Include no pictures. Output exactly the lines from the one that contains "Given: Click the Planifica Fácil logo" through the final line of the entries.

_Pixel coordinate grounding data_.
━━━━━━

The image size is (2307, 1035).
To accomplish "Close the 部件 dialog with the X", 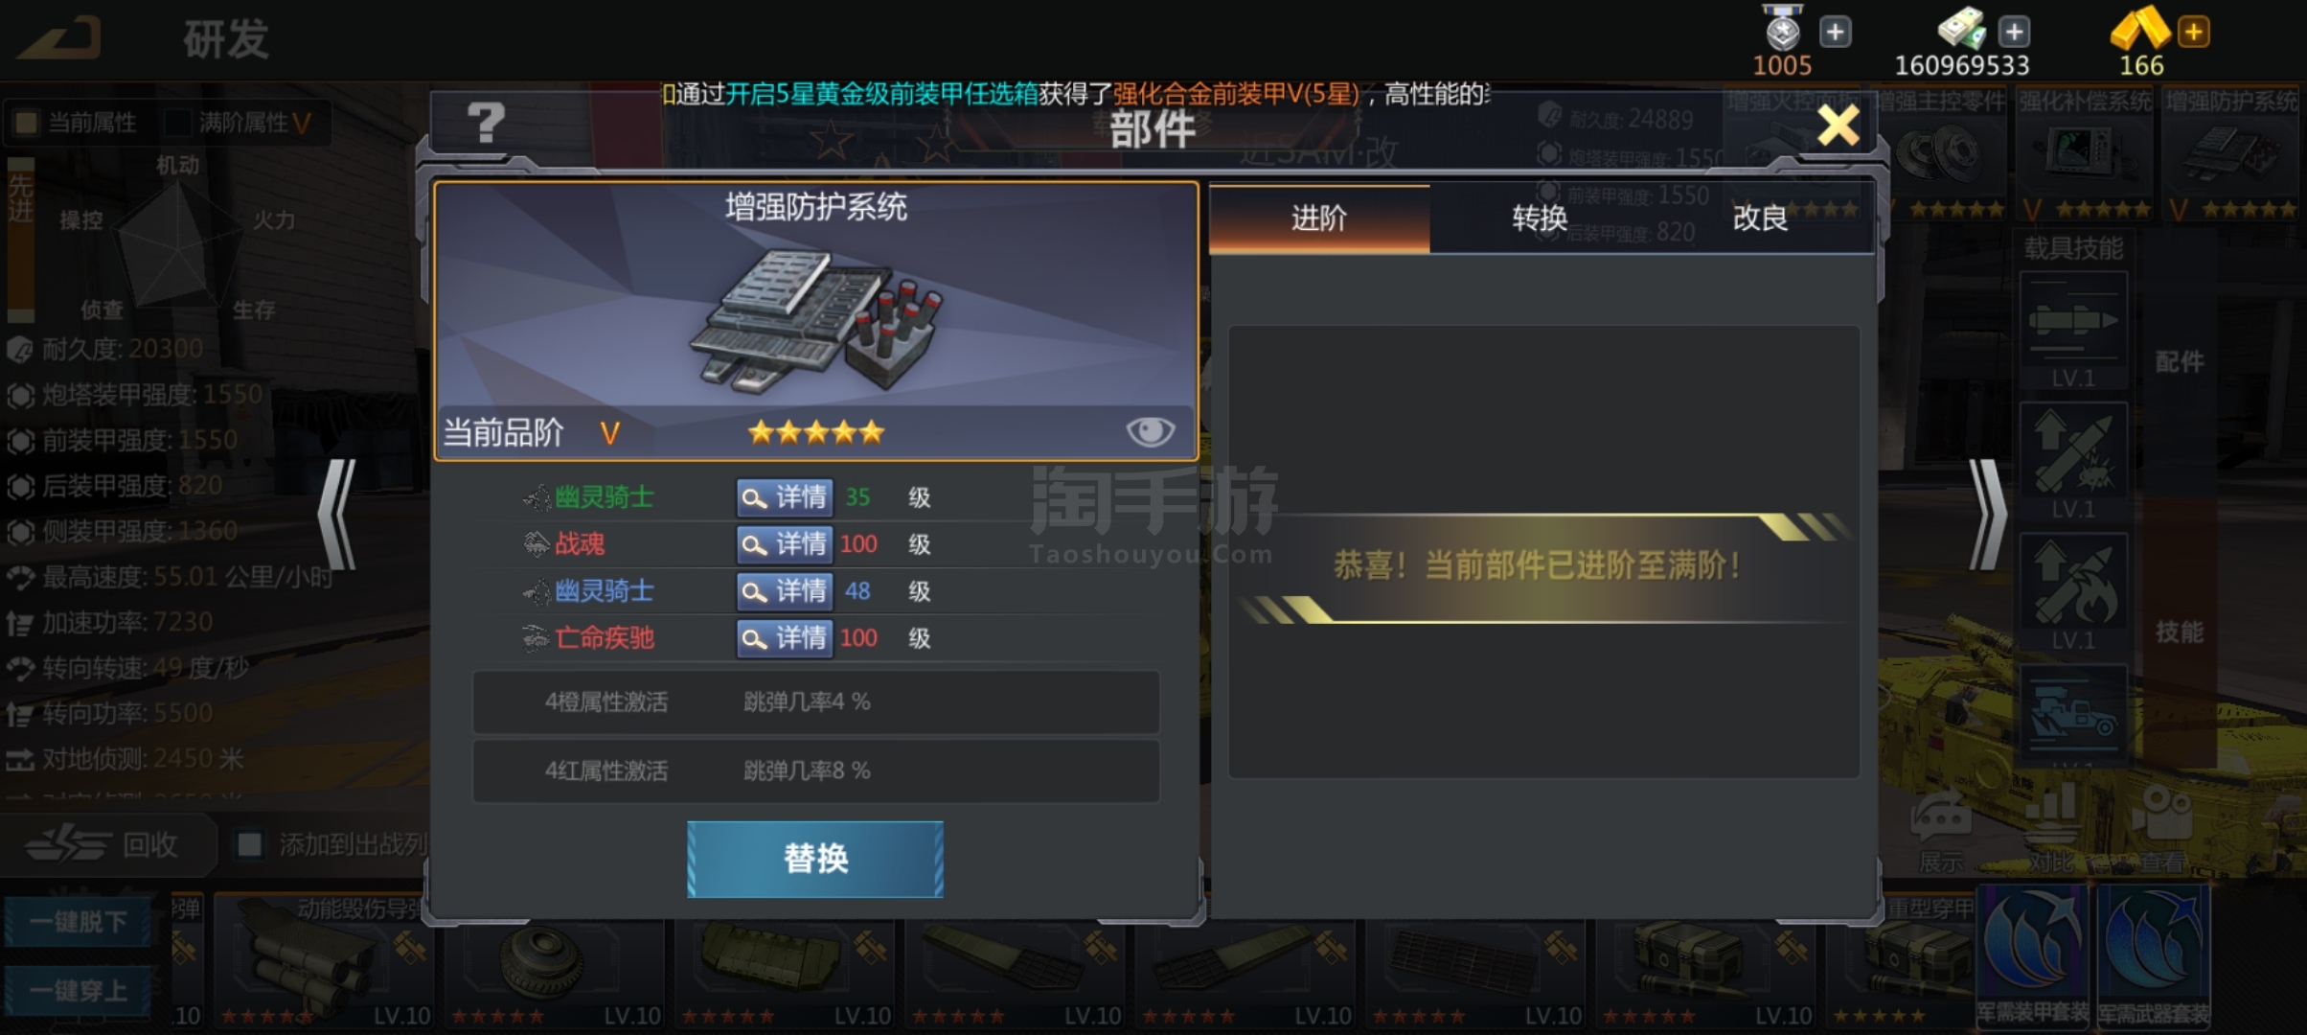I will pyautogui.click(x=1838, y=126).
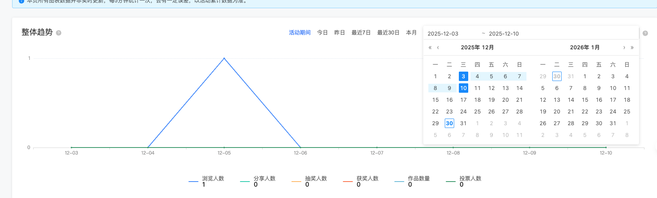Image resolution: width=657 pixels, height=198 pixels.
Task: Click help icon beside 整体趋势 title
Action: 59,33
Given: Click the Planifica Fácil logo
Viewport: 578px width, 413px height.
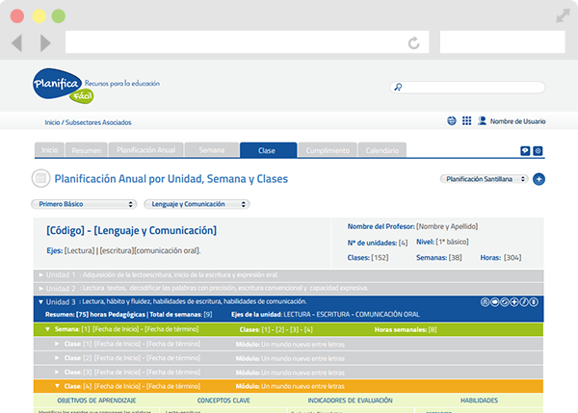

━━━━━━

_EXPECTED ANSWER_.
Given: Click the Planifica Fácil logo
Viewport: 578px width, 413px height.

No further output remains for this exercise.